Locomotor function of the dorsal fin in rainbow trout: kinematic patterns and hydrodynamic forces

In this study, we examine the kinematics and hydrodynamics of the soft dorsal fin in a representative basal teleost, the rainbow trout (Oncorhynchus mykiss), during steady rectilinear locomotion at 0.5-2.0 body lengths (L) s(-1) and during maneuvering. During steady swimming, dorsal fin height and sweep amplitude decrease with increasing speed. The dorsal fin wake, as viewed within a horizontal plane, consists of paired vortices on each side of the body (0.5 L s(-1)) or nearly linearly arrayed vortex centers above the body (1.0 L s(-1)) with central jet flows directed predominately laterally (lateral:thrust force ratio=5-6). At 2.0 L s(-1), the dorsal fin is no longer recruited to add momentum to the wake. This pattern of decreasing involvement of the trout dorsal fin in thrust production with increasing speed contrasts with the results of our previous study of the soft dorsal fin of sunfish (Lepomis), which is hydrodynamically inactive at low speed and sheds a propulsive vortex wake at higher speed.

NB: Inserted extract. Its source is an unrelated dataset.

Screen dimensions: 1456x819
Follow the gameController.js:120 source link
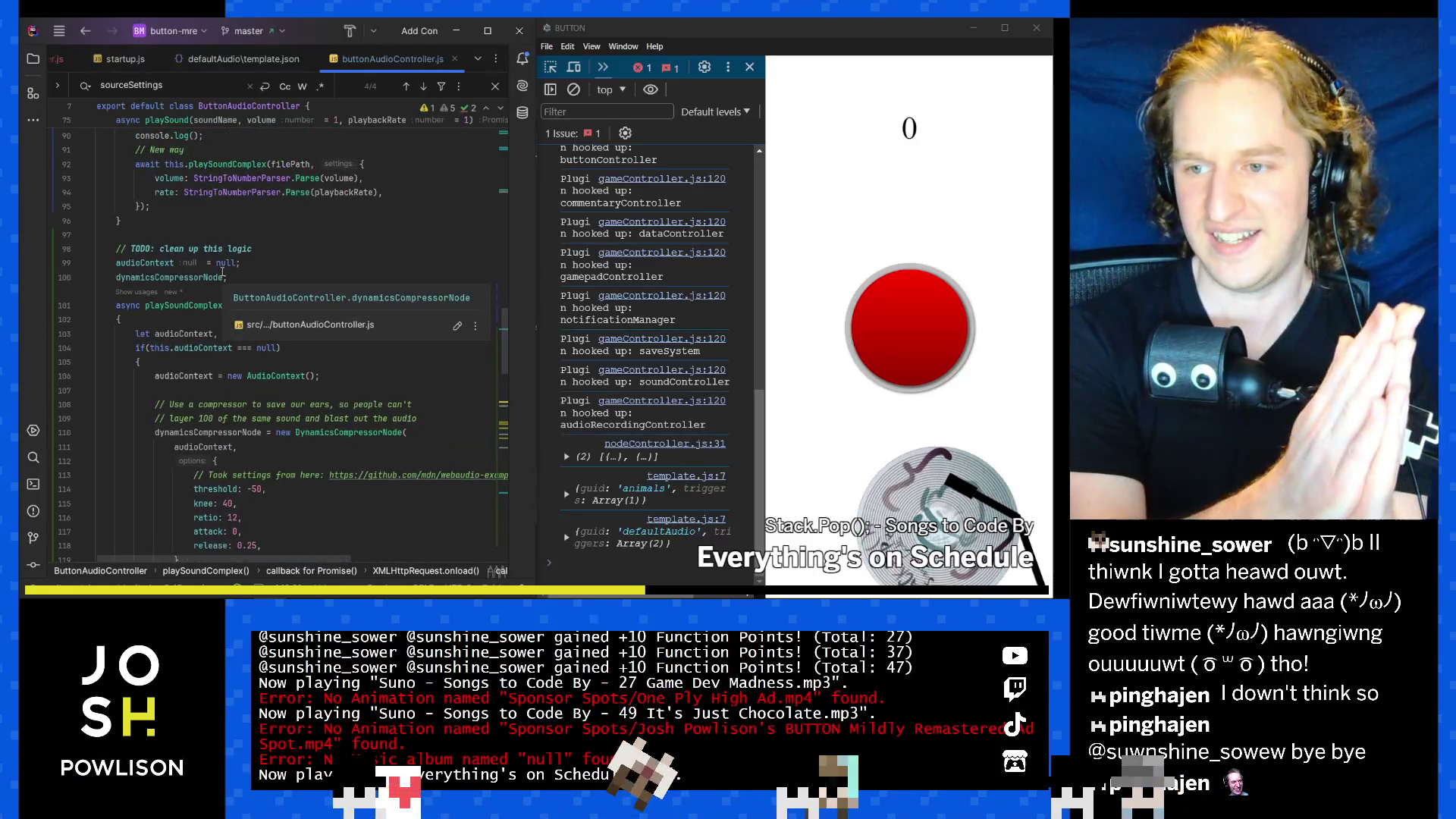[x=661, y=178]
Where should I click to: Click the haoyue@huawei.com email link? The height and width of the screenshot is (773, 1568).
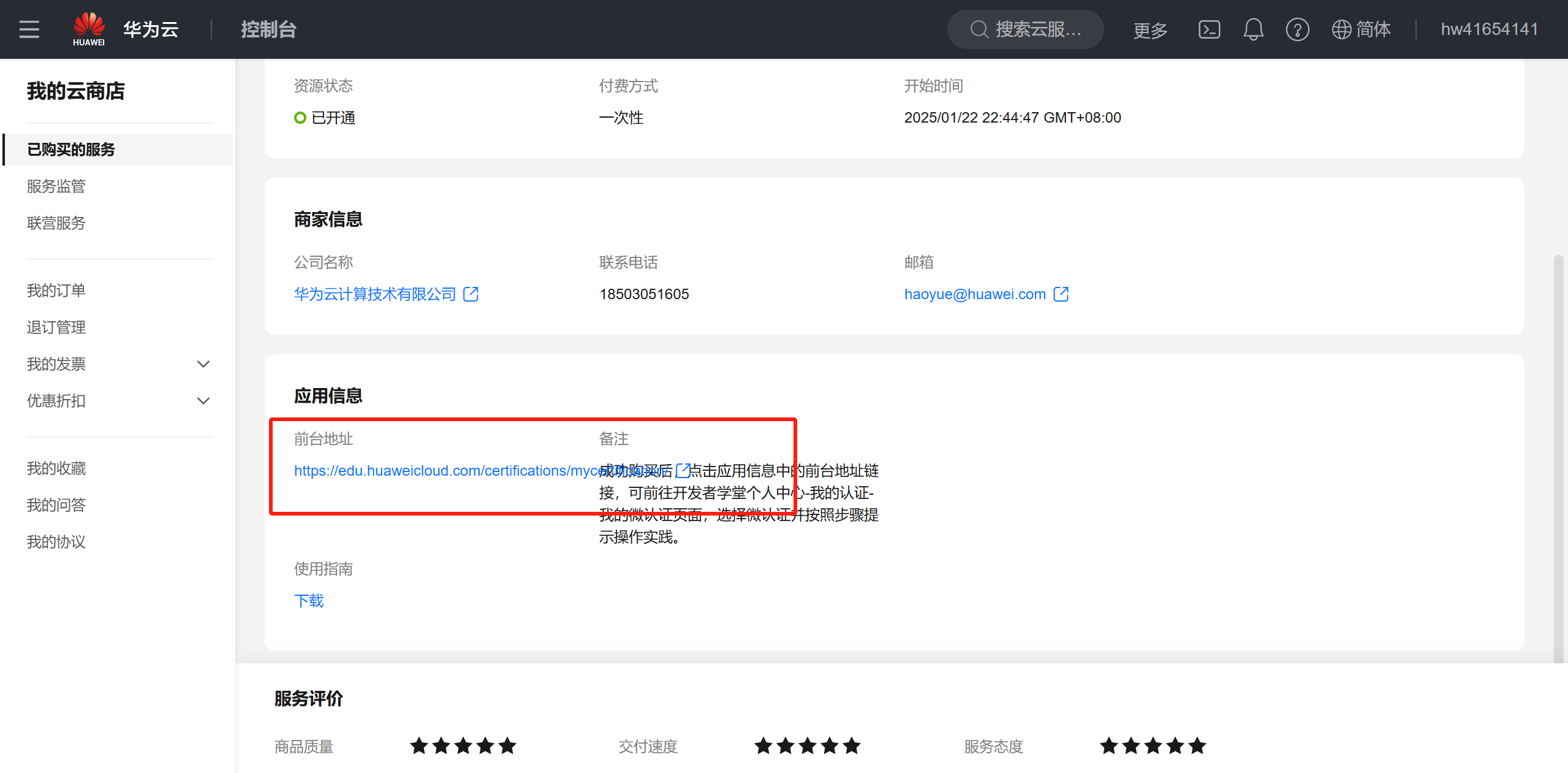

Yawing maneuvers by trout involve unilateral production of a single vortex ring by the dorsal fin with a strong jet flow oriented almost directly laterally. During steady swimming, interception by the tail of the dorsal fin's vortical wake and the adipose fin's non-vortical (drag) wake is hypothesized as a mechanism for enhancing tail thrust. This study provides the first experimental evidence that the plesiomorphic soft dorsal fin of ray-finned fishes acts as an ancillary force generator during axial locomotion. We suggest that the distinction often made between median and paired fin (MPF) propulsion and body and caudal fin (BCF) propulsion in fishes obscures the important role of multiple propulsors acting in a coordinated fashion. Using a combination of anterior median fin oscillation and axial undulation, without continuous paired fin excursions, trout employ an 'M-BCF' gait during steady swimming. The primarily lateral orientation of dorsal fin force in trout induces corresponding roll and yaw moments, which must be countered by forces from the caudal, anal and paired fins. Locomotion in trout therefore involves the simultaneous active use of multiple fins, presumably to maintain body stability in the face of environmental perturbations.